I know it's VERY late and i know i may have burdened you, but on the chance that it's sat nite- are you up or willing to be? Christinas camping and i'm chillin alone.
i tried to light my apt on fire. reasons why drunks and women should not cook
life just isnt the same w/o real world cancun
he drove an hour to get eggs with me not even a blow job, just eggs.
I could feel myself puking on my feet but it was so warm i didnt even care.
I JUST REALIZED HOW SOFT YOUR TABLE IS! and I also just started rolling
Water park on acid. THIS NEEDS TO HAPPEN!!
I have just gotten home. I saw a lot of penis tonight. On a trampoline. Shit got weird.
The only pictures I have are of me being stoned or me looking like a man, which do you prefer?

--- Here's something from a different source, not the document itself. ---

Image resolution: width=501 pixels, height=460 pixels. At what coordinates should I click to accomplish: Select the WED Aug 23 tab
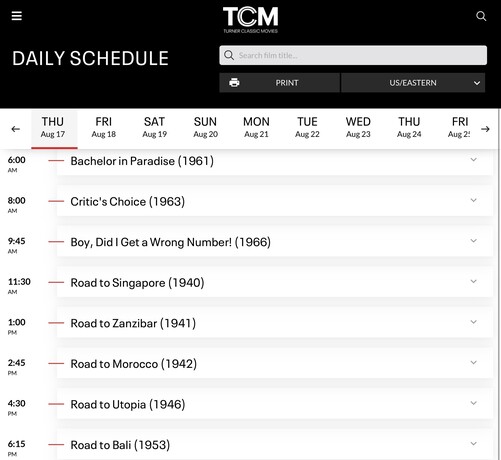pos(358,127)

Well, I dont really know how much penis you have at your disposal so I cant be sure
So now I can cross "have my ass be someone's phone background" off the bucket list. You know, if it was something I actually had wanted to happen.
With great liquor, comes great irresponsibility. Remind me of this night tomorrow.
We were getting breakfast he shit himself in the middle of ihop. Mid bite he just yells out o fuck.
Got wasted in a little tiki hut by the beach yesterday. Woke up with a coconut and half of a mushroom burger in my purse. I also have a picture of our Romanian bartender's fingernails on my phone lol
Why do you always wake up with meat in your purse?
So...I know we have a conversation later this week. But one of the key things I want to know is if I can specify having my body mummified and buried in Egypt (or at least nearby the Luxor in Vegas). How much money do you think that would cost? Do I need to increase my life insurance policy?